Wednesday, July 27, 2016

Shifting Alliances

The American Civil War is often portrayed as "brother against brother." The West Point class of 1846 yielded classmates Thomas J. "Stonewall" Jackson, Lieutenant General in the Confederate Army, and General George B. McClellan, Commanding General of the Union Army from 1861-62.  Similarly, during the French and Indian War, comrades and arms would face each other as enemies barely twenty years later.

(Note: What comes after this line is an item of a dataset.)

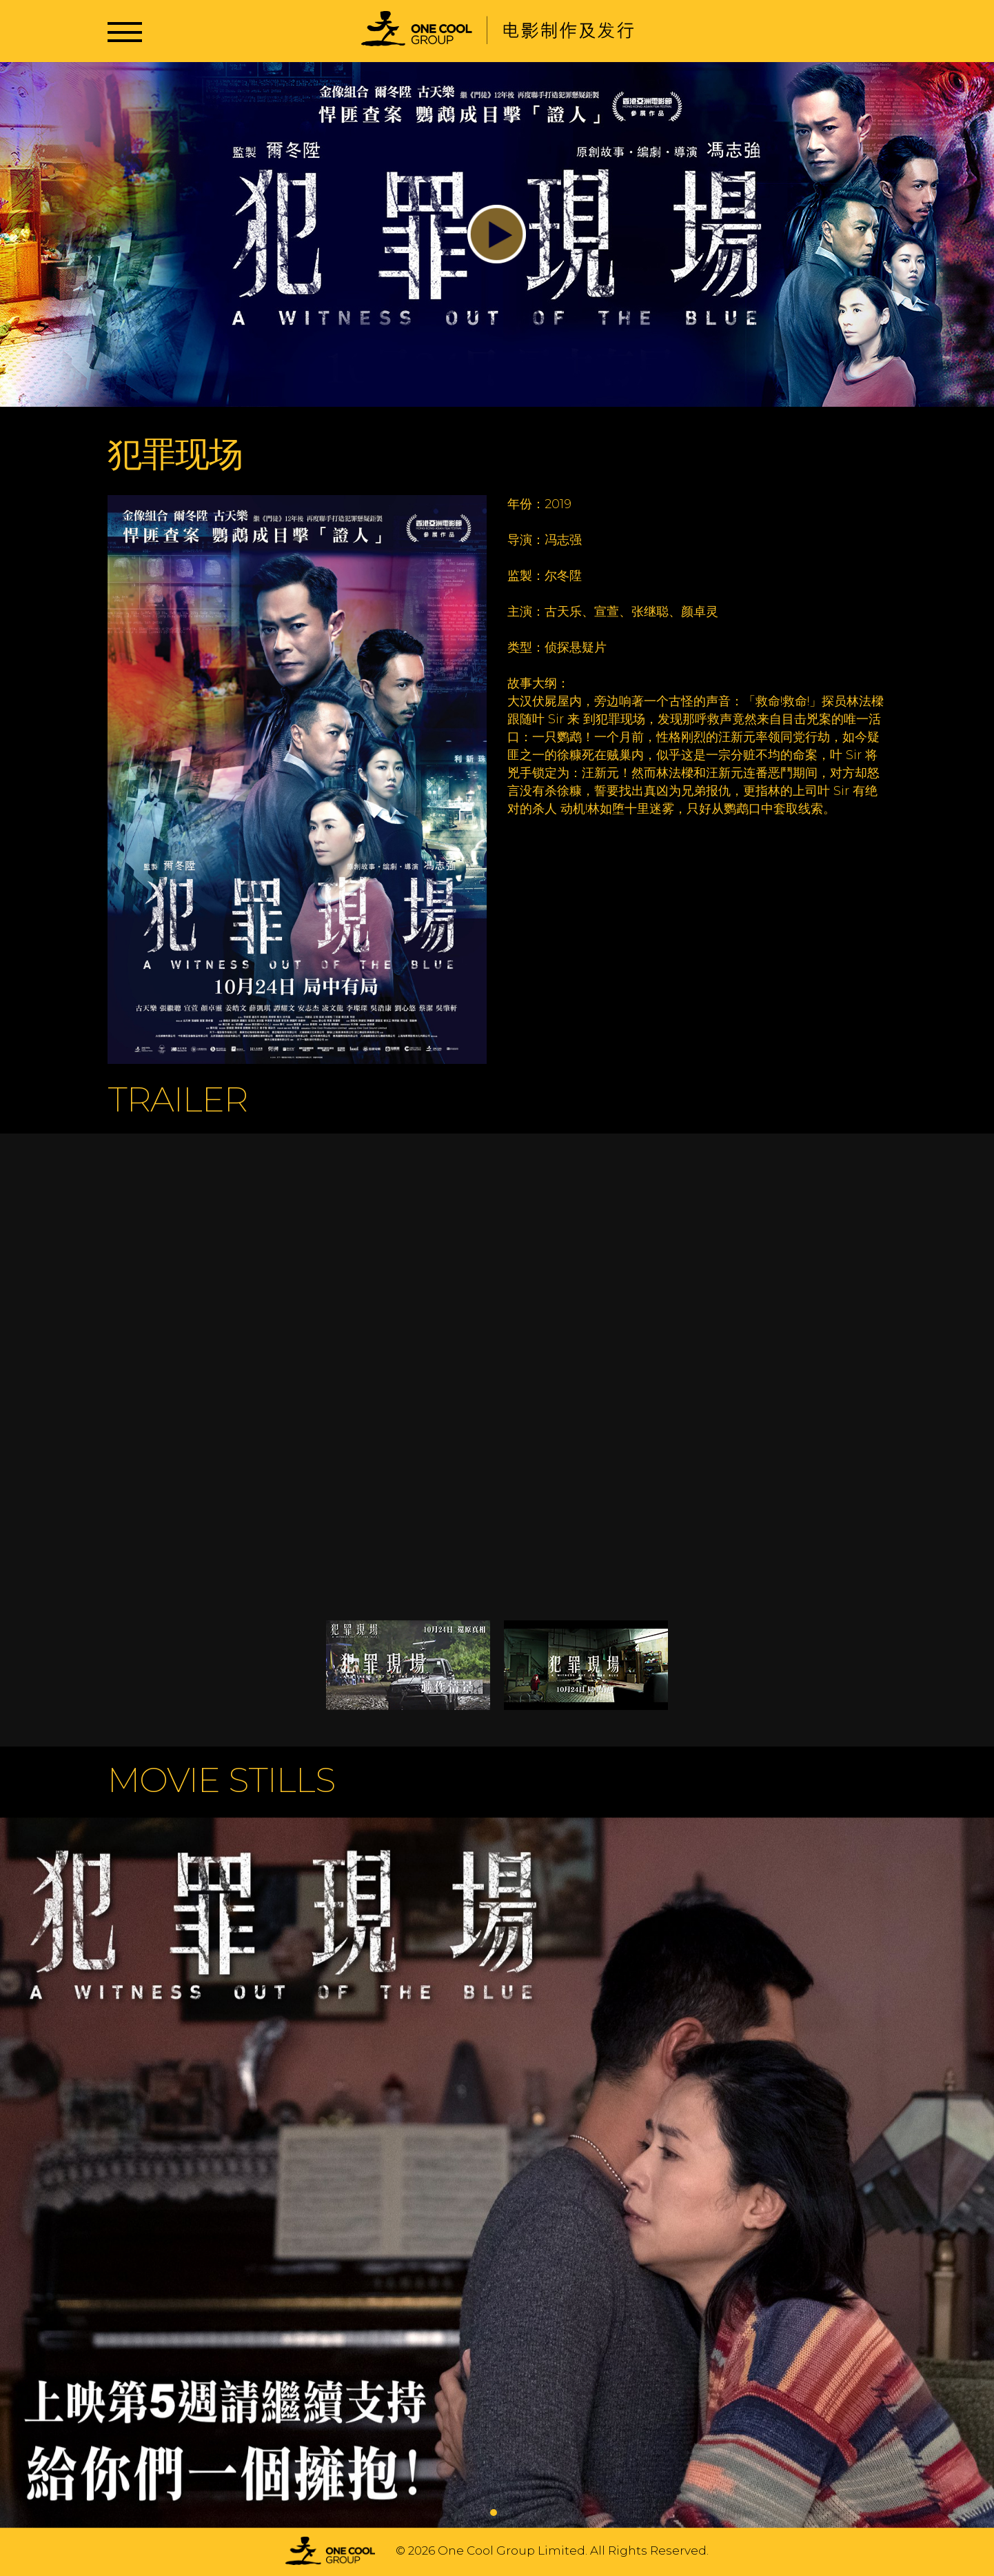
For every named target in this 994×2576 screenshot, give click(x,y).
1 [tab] (493, 2512)
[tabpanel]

Here is Braddock's Grave on Braddock's Road, not far from Fort Necessity.  British General Edward Braddock was mortally wounded at the Battle of the Monongahela about ten miles east of modern day Pittsburgh, in what is now known as Braddock, Pennsylvania.  The battle occurred on July 9, 1755.  Among the participants and members of Braddock's force were militia Colonel George Washington, Captain Horatio Gates, Lieutenant Colonel Thomas Gage, Captain Charles Lee and Captain William Mercer.  Washington, Gates, Lee and Mercer fought on the American side, and of course Gage on the British, during the Revolution.

As this is written, both Democrats and Republicans continue to engage in their respective civil wars, with former allies bitterly at odds.  It is always intriguing, in a watch the road accident sense, to contemplate betrayals.  People quite literally give their lives to others, and then become discarded when no longer needed or seen as liabilities.